Une analyse combinée des résultats a montré qu'après la transplantation de bactéries intestinales, les symptômes dépressifs ont significativement diminué chez les patients par rapport au groupe témoin. Une analyse en sous-groupe de patients a révélé un effet thérapeutique plus marqué chez les patients atteints du syndrome du côlon irritable que chez les patients souffrant de troubles neurologiques ou psychiatriques.
Les capsules contenant des bactéries intestinales et l’administration directe du microbiote dans le système digestif – par endoscopie ou par lavement – se sont avérées efficaces pour soulager les symptômes de la dépression, avec des résultats légèrement meilleurs observés dans le cas d’une application directe.

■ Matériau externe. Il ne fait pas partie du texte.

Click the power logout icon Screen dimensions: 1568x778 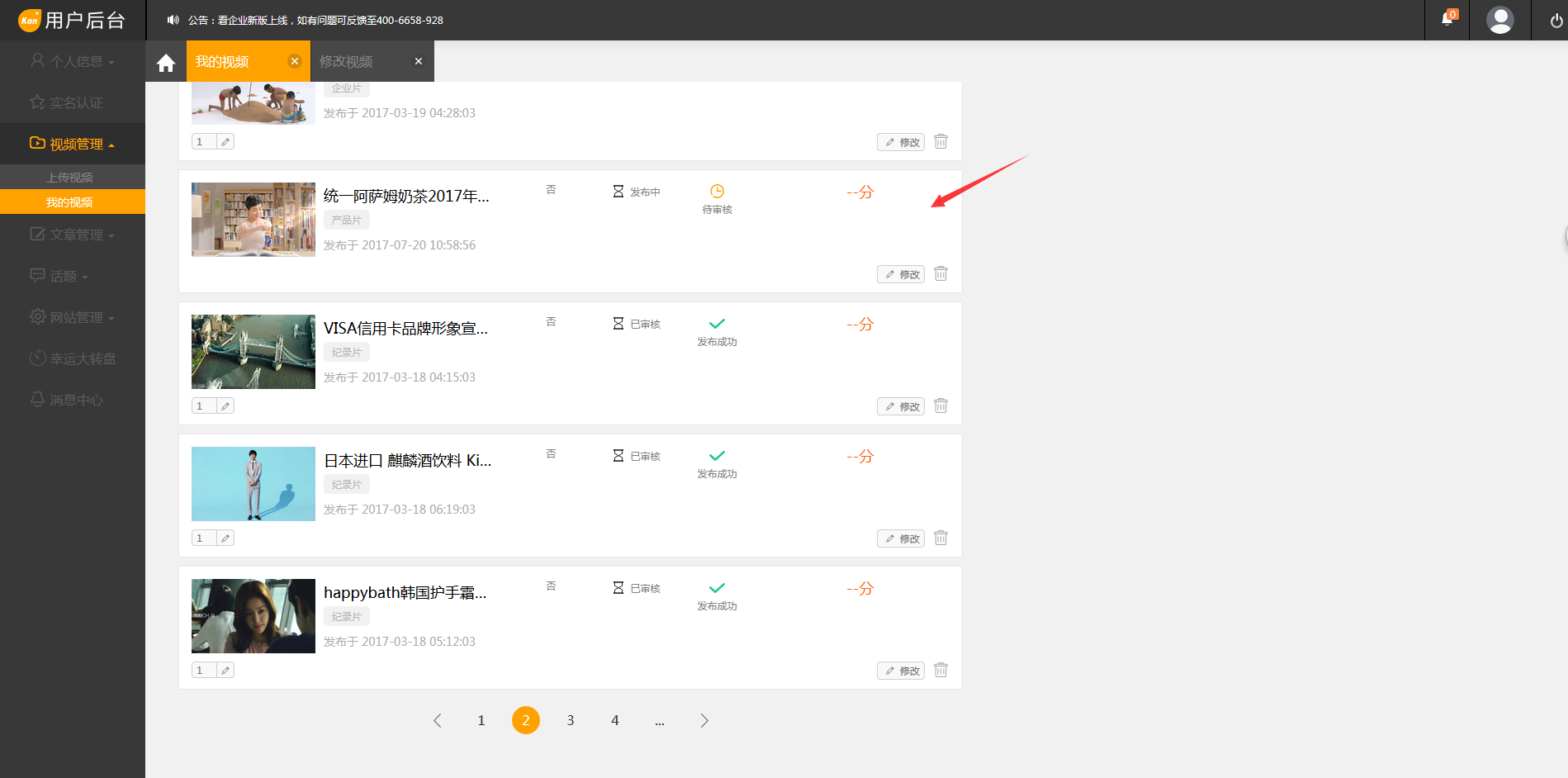click(1556, 21)
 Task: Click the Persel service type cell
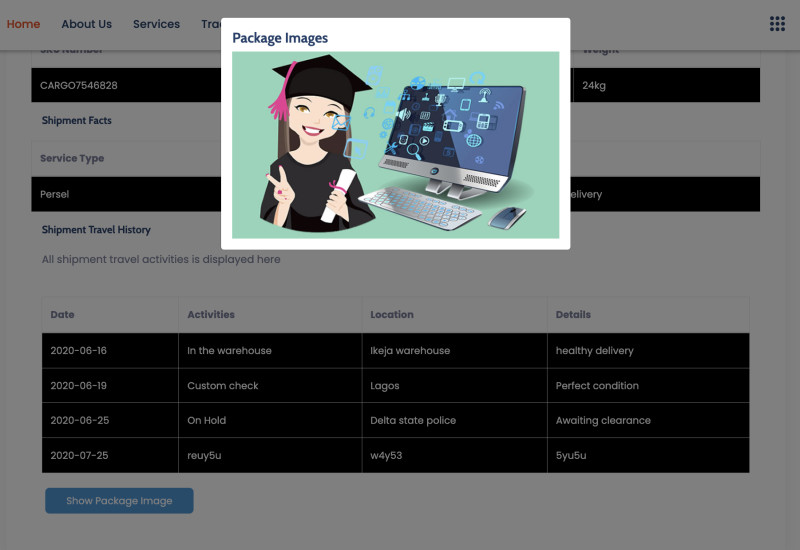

L’atténuation des symptômes de la dépression était plus visible à court terme, c’est-à-dire peu de temps après le traitement, et les effets de cette méthode s’affaiblissaient six mois après sa mise en œuvre.
Les chercheurs ont noté que la qualité globale des données probantes de l'analyse était jugée faible à très faible. Ils ont également souligné la nécessité de recherches plus rigoureuses et ciblées, principalement axées sur la dépression diagnostiquée cliniquement.
Il est également important d'utiliser des protocoles standardisés pour la transplantation de bactéries intestinales (afin de faciliter la comparaison des résultats) et d'effectuer un suivi à long terme afin d'évaluer l'impact durable de cette méthode sur les symptômes dépressifs. Les chercheurs ont également souligné la nécessité de prendre en compte des facteurs tels que l'alimentation, les médicaments et les thérapies psychologiques afin de minimiser leur impact sur les résultats finaux.
La réviseure, le Dr Jessica Green de l'Université Deakin à Geelong, en Australie, a souligné que bien que la transplantation de bactéries fécales soit un traitement potentiel « très prometteur » pour la dépression, le dernier article est « peut-être plus optimiste dans son interprétation des résultats que ne le justifierait la nature préliminaire des données à ce stade de la recherche ».
Selon elle, on ignore, par exemple, si l'amélioration de l'humeur chez les patients atteints du syndrome du côlon irritable est due à la greffe de bactéries intestinales ou simplement à la résolution du syndrome. Elle a déclaré que « théoriquement, tout porte à croire » que cette méthode pourrait aider à lutter contre la dépression, mais qu'il faudra attendre des résultats plus probants.
Dans une interview accordée à Medscape Medical News, le Dr Valerie Taylor de l'Université de Calgary (Canada), qui n'a pas participé à l'analyse, a déclaré que des preuves de plus en plus nombreuses suggèrent que la possibilité d'utiliser le microbiote intestinal dans le traitement des maladies mentales devrait être étudiée en profondeur.
« Bien que nous ayons besoin d’études plus longues pour comprendre le dosage et l’efficacité de cette méthode, il s’agit d’un nouveau domaine passionnant », a-t-elle déclaré.
Son équipe a récemment terminé une étude examinant les effets de la transplantation de bactéries intestinales sur la dépression résistante aux traitements. Les résultats sont actuellement en cours d'analyse.